[Saved data entries]
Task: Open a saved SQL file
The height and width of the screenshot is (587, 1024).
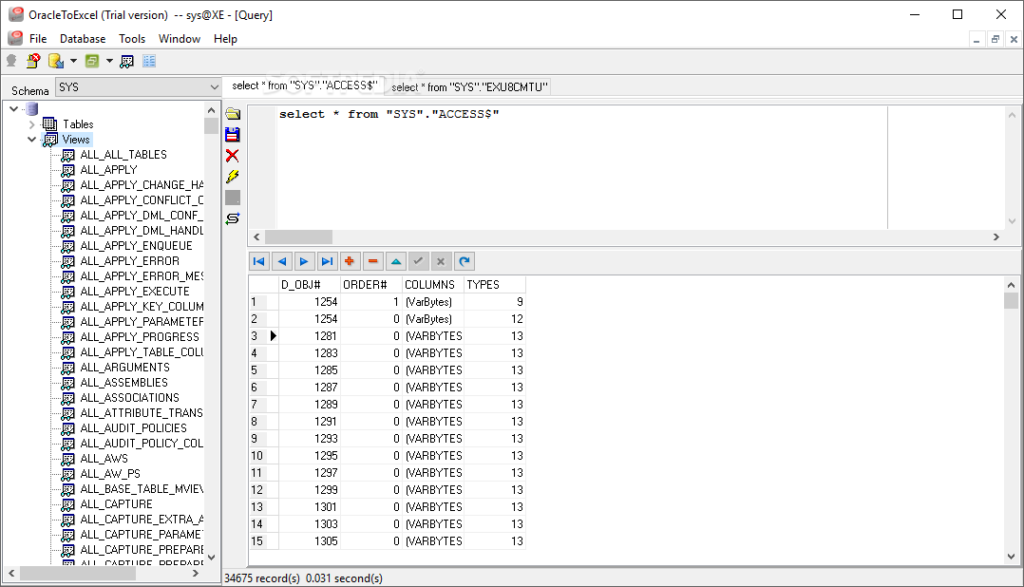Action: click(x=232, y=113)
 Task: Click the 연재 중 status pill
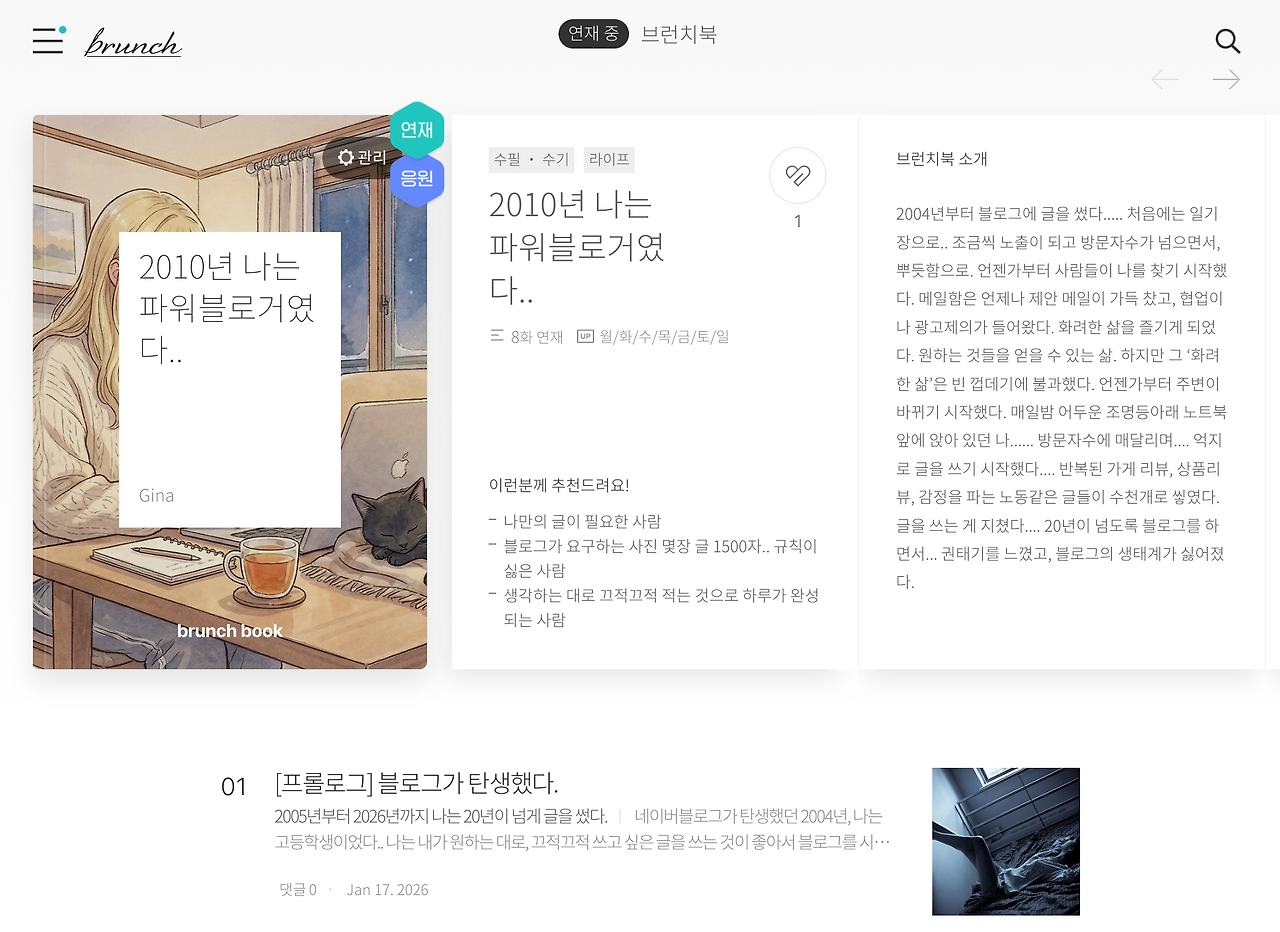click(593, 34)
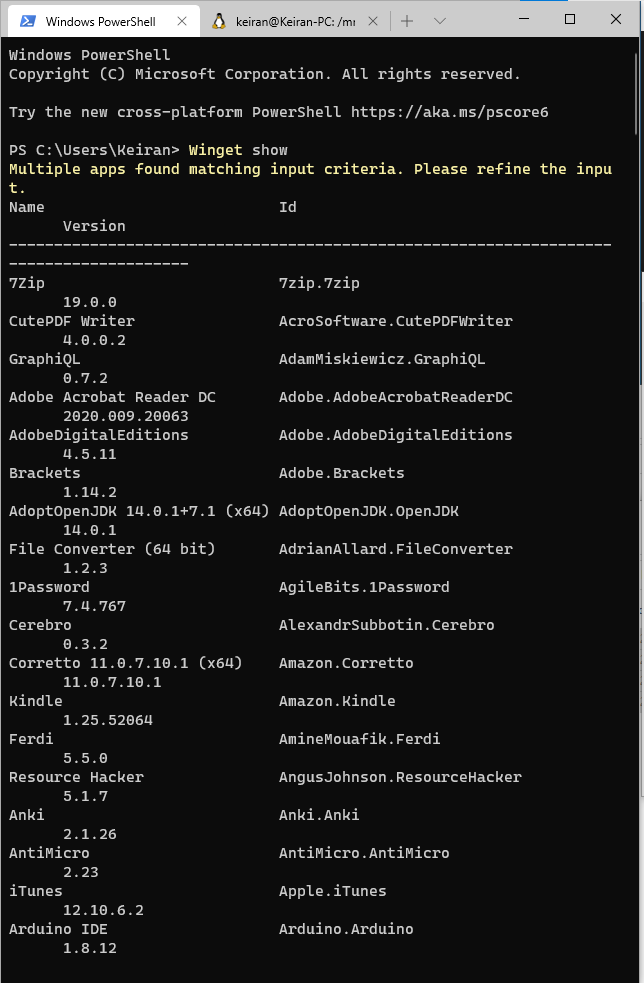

## [Required work]
Your task is to set down each line above verbatim while excluding the pictures.

## [Worked solution]
Task: Open a saved SQL file
The height and width of the screenshot is (587, 1024).
Action: click(x=232, y=113)
 Task: Click the 연재 중 status pill
click(593, 34)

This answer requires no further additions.